When I went to change the innodb_log_file_size value (example my.cnf on mysql's innodb configuration page comments to change the log file size to 25% of the buffer size. So now my my.cnf looks like this:

# innodb
innodb_buffer_pool_size = 128M
innodb_log_file_size = 32M

When I restart the server, I get this error:

110216 9:48:41 InnoDB: Initializing buffer pool, size = 128.0M
110216 9:48:41 InnoDB: Completed initialization of buffer pool
InnoDB: Error: log file ./ib_logfile0 is of different size 0 5242880 bytes
InnoDB: than specified in the .cnf file 0 33554432 bytes!
110216 9:48:41 [ERROR] Plugin 'InnoDB' init function returned error.
110216 9:48:41 [ERROR] Plugin 'InnoDB' registration as a STORAGE ENGINE failed.

So my question: Is it safe to delete the old log_files, or is there another method to change the innodb_log_file_size variable?

Best Answer

Yes it is safe to delete the log file once mysqld has been shutdown

In light of this, just perform the following steps:

mysql -uroot -p... -e"SET GLOBAL innodb_fast_shutdown = 0"
service mysql stop
mv /var/lib/mysql/ib_logfile[01] /tmp
service mysql start

Starting up mysqld will recreate ib_logfile0 and ib_logfile1

Give it a Try !!!

UPDATE 2011-10-20 16:40 EDT

It cleanly page out all data in the InnoDB Buffer Pool prior to redoing the Log Files, you should set this option about 1 hour before shutdown:

SET GLOBAL innodb_max_dirty_pages_pct = 0;

By default, innodb_max_dirty_pages_pct is 75 (MySQL 5.5+) or 90 (prior to MySQL 5.5).
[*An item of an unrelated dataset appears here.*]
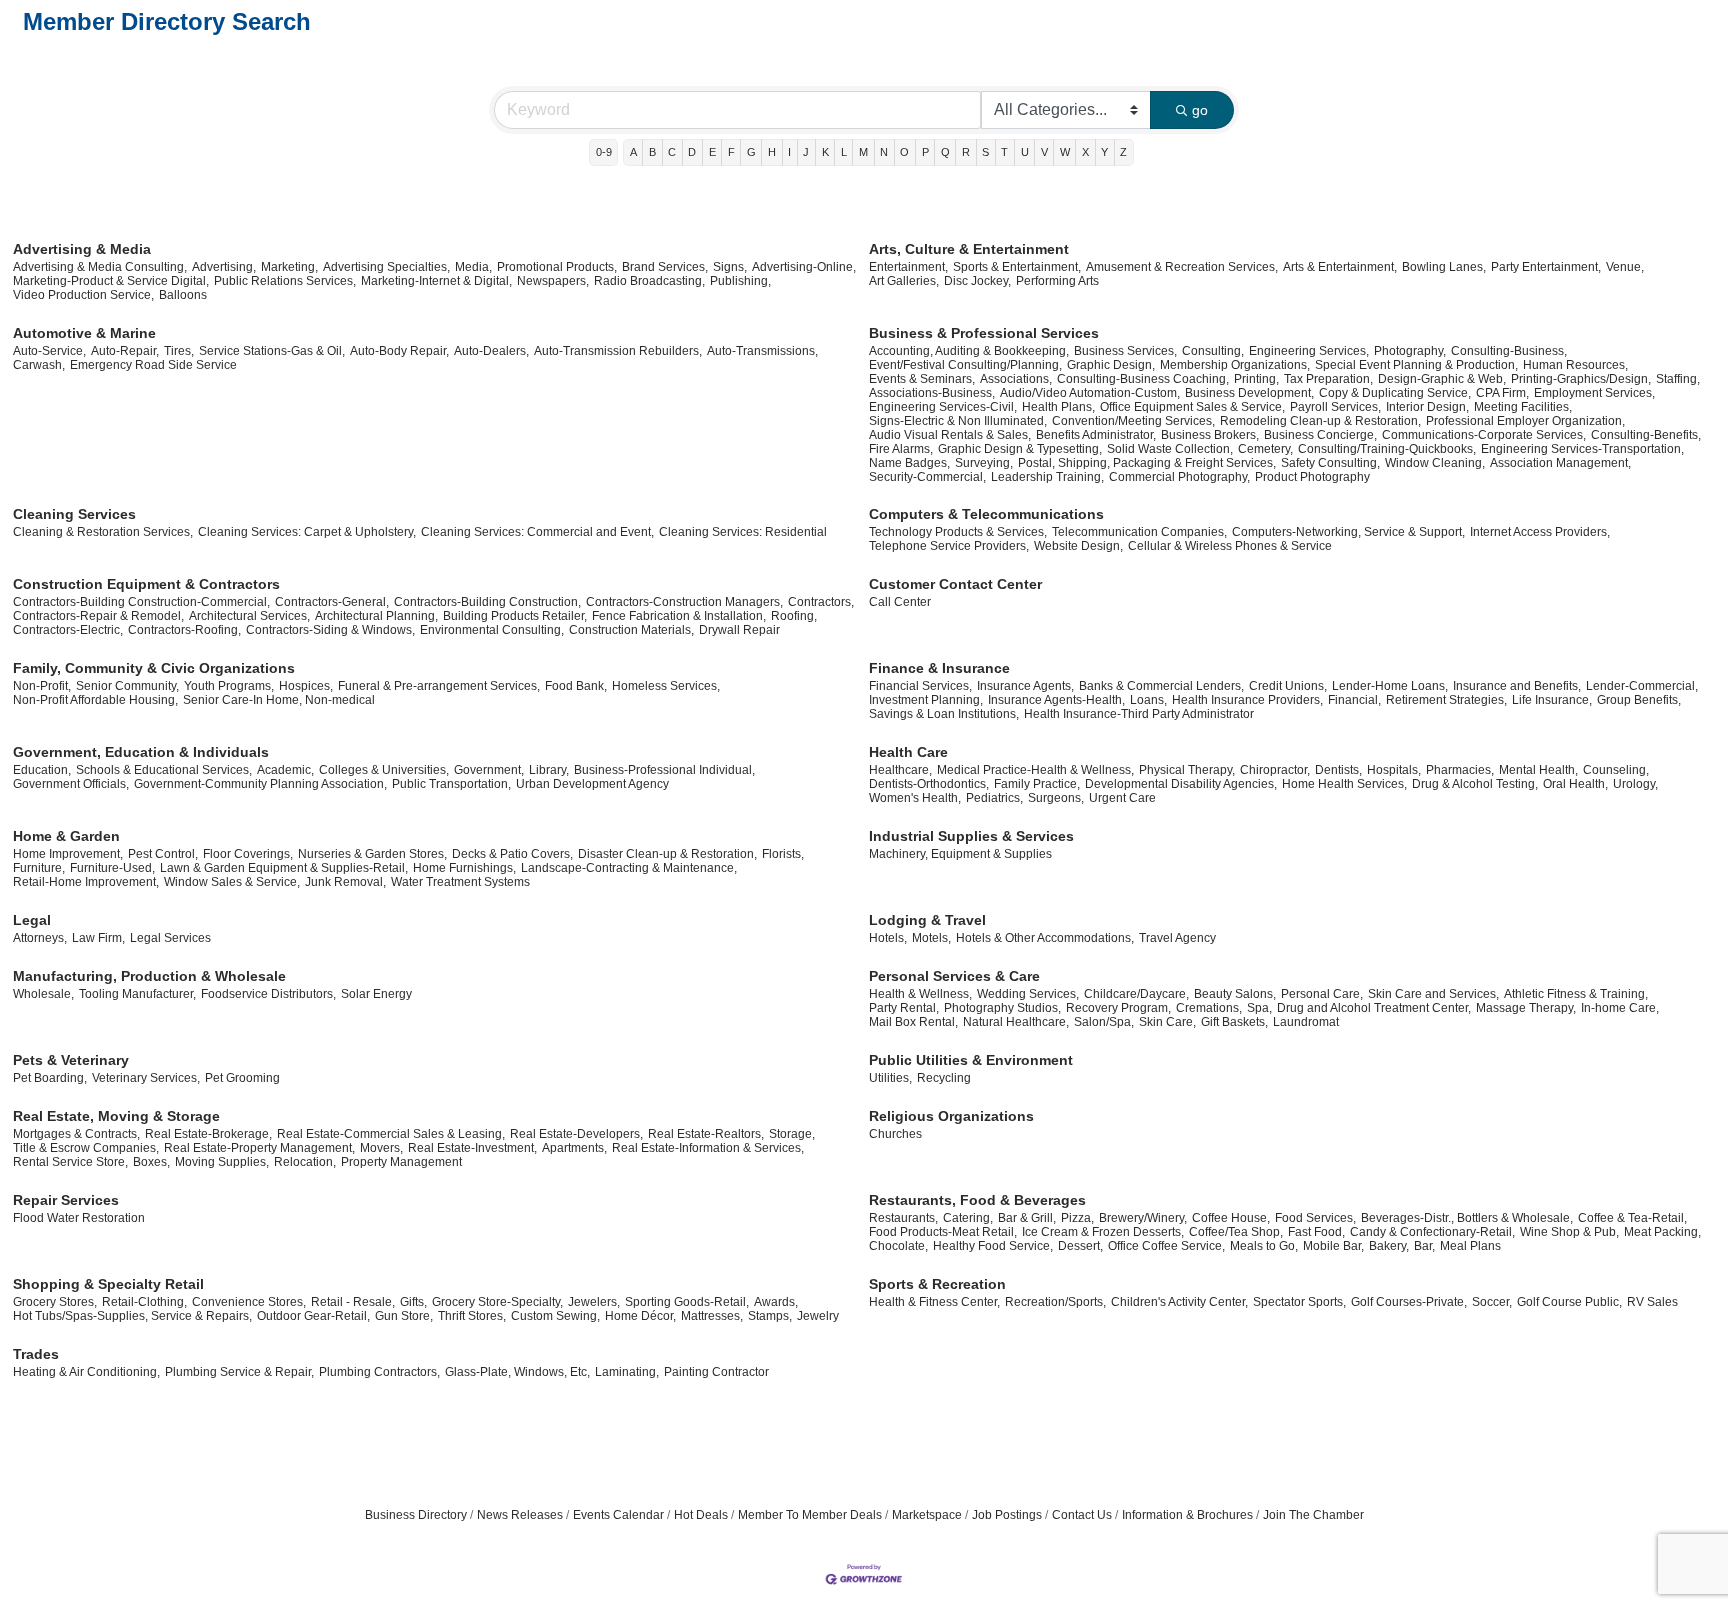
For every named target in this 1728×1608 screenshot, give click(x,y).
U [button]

Setting this to zero keeps the number of dirty pages under 1% of the InnoDB Buffer Pool. Performing service mysql stop does this anyway. In addition, a shutdown will finish up any remaining items in the redo log. To keep to this option just add it to /etc/my.cnf:

[mysqld]
innodb_max_dirty_pages_pct = 0

UPDATE 2013-04-19 16:16 EDT

I updated my answer a little more with innodb_fast_shutdown because I used to restart mysql and stop mysql to do this. Now, this one-step is vital because every transaction uncommitted may have other moving parts within and outside of the InnoDB Transaction Logs (See InnoDB Infrastructure).

Please note that setting innodb_fast_shutdown to 2 would clean the logs out as well but more moving parts still exist and gets picked on Crash Recovery during mysqld's startup. Setting of 0 is best.